What the task asks =
Set down each entry again exactly as written.

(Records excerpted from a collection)

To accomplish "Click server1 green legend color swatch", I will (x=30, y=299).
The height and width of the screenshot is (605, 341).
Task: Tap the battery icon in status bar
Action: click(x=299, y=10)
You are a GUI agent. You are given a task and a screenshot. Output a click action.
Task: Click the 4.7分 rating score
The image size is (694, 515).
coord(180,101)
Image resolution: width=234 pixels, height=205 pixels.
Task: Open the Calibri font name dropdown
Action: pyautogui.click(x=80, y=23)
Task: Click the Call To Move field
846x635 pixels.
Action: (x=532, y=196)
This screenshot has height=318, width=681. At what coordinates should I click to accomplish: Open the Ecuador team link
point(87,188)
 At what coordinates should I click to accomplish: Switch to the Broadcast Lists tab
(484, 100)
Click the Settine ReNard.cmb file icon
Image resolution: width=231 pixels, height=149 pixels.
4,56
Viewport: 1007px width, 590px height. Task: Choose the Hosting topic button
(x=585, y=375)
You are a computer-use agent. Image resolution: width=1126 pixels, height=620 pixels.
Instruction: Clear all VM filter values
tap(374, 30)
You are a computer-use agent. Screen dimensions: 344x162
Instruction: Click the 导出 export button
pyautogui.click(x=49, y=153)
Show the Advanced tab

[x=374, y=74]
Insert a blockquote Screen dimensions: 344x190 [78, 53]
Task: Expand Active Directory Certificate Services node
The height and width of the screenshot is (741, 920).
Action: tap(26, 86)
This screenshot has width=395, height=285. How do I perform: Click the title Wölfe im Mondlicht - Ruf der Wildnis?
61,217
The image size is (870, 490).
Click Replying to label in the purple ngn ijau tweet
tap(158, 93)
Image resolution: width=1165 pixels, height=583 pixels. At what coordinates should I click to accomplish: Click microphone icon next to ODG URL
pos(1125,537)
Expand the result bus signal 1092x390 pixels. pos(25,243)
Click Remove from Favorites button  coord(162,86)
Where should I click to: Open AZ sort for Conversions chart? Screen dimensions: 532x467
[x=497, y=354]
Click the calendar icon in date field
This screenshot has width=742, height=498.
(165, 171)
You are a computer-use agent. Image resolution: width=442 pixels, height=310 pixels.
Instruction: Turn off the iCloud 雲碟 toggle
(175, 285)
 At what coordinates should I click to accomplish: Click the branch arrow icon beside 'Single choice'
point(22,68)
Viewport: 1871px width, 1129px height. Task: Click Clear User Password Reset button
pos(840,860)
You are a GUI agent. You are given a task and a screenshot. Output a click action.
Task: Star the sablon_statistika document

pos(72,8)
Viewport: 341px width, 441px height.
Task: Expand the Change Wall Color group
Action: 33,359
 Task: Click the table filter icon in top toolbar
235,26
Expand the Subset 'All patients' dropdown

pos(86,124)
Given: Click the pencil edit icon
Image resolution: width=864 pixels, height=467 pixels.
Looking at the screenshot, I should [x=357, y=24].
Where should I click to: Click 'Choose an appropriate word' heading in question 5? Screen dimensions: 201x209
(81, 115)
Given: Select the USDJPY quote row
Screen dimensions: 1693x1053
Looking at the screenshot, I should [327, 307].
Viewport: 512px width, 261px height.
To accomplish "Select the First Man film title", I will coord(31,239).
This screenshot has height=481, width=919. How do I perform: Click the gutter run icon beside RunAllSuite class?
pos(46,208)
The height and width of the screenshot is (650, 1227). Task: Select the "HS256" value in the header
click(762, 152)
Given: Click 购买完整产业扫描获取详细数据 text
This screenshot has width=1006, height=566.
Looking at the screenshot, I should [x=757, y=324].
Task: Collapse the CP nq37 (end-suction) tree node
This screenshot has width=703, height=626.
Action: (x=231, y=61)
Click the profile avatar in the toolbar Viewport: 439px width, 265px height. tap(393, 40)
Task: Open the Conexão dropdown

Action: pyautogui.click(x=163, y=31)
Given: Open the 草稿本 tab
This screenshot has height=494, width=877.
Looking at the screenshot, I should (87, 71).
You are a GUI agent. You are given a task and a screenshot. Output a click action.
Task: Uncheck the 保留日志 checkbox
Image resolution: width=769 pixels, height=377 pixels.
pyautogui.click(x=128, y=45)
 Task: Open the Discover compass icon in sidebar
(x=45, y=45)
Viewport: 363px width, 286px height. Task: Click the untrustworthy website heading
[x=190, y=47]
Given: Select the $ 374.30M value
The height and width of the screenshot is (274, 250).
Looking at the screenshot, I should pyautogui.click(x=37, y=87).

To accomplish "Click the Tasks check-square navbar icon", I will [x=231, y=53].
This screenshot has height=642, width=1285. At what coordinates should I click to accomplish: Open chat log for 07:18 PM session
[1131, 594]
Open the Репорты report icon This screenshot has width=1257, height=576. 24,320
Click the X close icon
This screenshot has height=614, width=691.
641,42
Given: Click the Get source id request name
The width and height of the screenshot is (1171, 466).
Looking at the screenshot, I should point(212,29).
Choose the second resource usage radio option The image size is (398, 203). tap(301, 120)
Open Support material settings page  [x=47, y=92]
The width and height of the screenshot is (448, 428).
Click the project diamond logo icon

Solution for this exercise =
To accomplish "Click server1 green legend color swatch", I will (x=30, y=299).
The height and width of the screenshot is (605, 341).
Task: Tap the battery icon in status bar
Action: click(x=299, y=10)
You are a GUI agent. You are given a task and a screenshot. Output a click action.
Task: Click the 4.7分 rating score
The image size is (694, 515).
coord(180,101)
Image resolution: width=234 pixels, height=205 pixels.
Task: Open the Calibri font name dropdown
Action: pyautogui.click(x=80, y=23)
Task: Click the Call To Move field
846x635 pixels.
Action: (x=532, y=196)
This screenshot has height=318, width=681. At what coordinates should I click to accomplish: Open the Ecuador team link
point(87,188)
 At what coordinates should I click to accomplish: Switch to the Broadcast Lists tab
(484, 100)
Click the Settine ReNard.cmb file icon
Image resolution: width=231 pixels, height=149 pixels.
4,56
Viewport: 1007px width, 590px height. Task: Choose the Hosting topic button
(x=585, y=375)
You are a computer-use agent. Image resolution: width=1126 pixels, height=620 pixels.
Instruction: Clear all VM filter values
tap(374, 30)
You are a computer-use agent. Screen dimensions: 344x162
Instruction: Click the 导出 export button
pyautogui.click(x=49, y=153)
Show the Advanced tab

[x=374, y=74]
Insert a blockquote Screen dimensions: 344x190 [78, 53]
Task: Expand Active Directory Certificate Services node
The height and width of the screenshot is (741, 920).
Action: tap(26, 86)
This screenshot has width=395, height=285. How do I perform: Click the title Wölfe im Mondlicht - Ruf der Wildnis?
61,217
The image size is (870, 490).
Click Replying to label in the purple ngn ijau tweet
tap(158, 93)
Image resolution: width=1165 pixels, height=583 pixels. At what coordinates should I click to accomplish: Click microphone icon next to ODG URL
pos(1125,537)
Expand the result bus signal 1092x390 pixels. pos(25,243)
Click Remove from Favorites button  coord(162,86)
Where should I click to: Open AZ sort for Conversions chart? Screen dimensions: 532x467
[x=497, y=354]
Click the calendar icon in date field
This screenshot has width=742, height=498.
(165, 171)
You are a computer-use agent. Image resolution: width=442 pixels, height=310 pixels.
Instruction: Turn off the iCloud 雲碟 toggle
(175, 285)
 At what coordinates should I click to accomplish: Click the branch arrow icon beside 'Single choice'
point(22,68)
Viewport: 1871px width, 1129px height. Task: Click Clear User Password Reset button
pos(840,860)
You are a GUI agent. You are given a task and a screenshot. Output a click action.
Task: Star the sablon_statistika document

pos(72,8)
Viewport: 341px width, 441px height.
Task: Expand the Change Wall Color group
Action: 33,359
 Task: Click the table filter icon in top toolbar
235,26
Expand the Subset 'All patients' dropdown

pos(86,124)
Given: Click the pencil edit icon
Image resolution: width=864 pixels, height=467 pixels.
Looking at the screenshot, I should [x=357, y=24].
Where should I click to: Click 'Choose an appropriate word' heading in question 5? Screen dimensions: 201x209
(81, 115)
Given: Select the USDJPY quote row
Screen dimensions: 1693x1053
Looking at the screenshot, I should [327, 307].
Viewport: 512px width, 261px height.
To accomplish "Select the First Man film title", I will coord(31,239).
This screenshot has height=481, width=919. How do I perform: Click the gutter run icon beside RunAllSuite class?
pos(46,208)
The height and width of the screenshot is (650, 1227). Task: Select the "HS256" value in the header
click(762, 152)
Given: Click 购买完整产业扫描获取详细数据 text
This screenshot has width=1006, height=566.
Looking at the screenshot, I should [x=757, y=324].
Task: Collapse the CP nq37 (end-suction) tree node
This screenshot has width=703, height=626.
Action: (x=231, y=61)
Click the profile avatar in the toolbar Viewport: 439px width, 265px height. tap(393, 40)
Task: Open the Conexão dropdown

Action: pyautogui.click(x=163, y=31)
Given: Open the 草稿本 tab
This screenshot has height=494, width=877.
Looking at the screenshot, I should (87, 71).
You are a GUI agent. You are given a task and a screenshot. Output a click action.
Task: Uncheck the 保留日志 checkbox
Image resolution: width=769 pixels, height=377 pixels.
pyautogui.click(x=128, y=45)
 Task: Open the Discover compass icon in sidebar
(x=45, y=45)
Viewport: 363px width, 286px height. Task: Click the untrustworthy website heading
[x=190, y=47]
Given: Select the $ 374.30M value
The height and width of the screenshot is (274, 250).
Looking at the screenshot, I should pyautogui.click(x=37, y=87).

To accomplish "Click the Tasks check-square navbar icon", I will [x=231, y=53].
This screenshot has height=642, width=1285. At what coordinates should I click to accomplish: Open chat log for 07:18 PM session
[1131, 594]
Open the Репорты report icon This screenshot has width=1257, height=576. 24,320
Click the X close icon
This screenshot has height=614, width=691.
641,42
Given: Click the Get source id request name
The width and height of the screenshot is (1171, 466).
Looking at the screenshot, I should point(212,29).
Choose the second resource usage radio option The image size is (398, 203). tap(301, 120)
Open Support material settings page  [x=47, y=92]
The width and height of the screenshot is (448, 428).
Click the project diamond logo icon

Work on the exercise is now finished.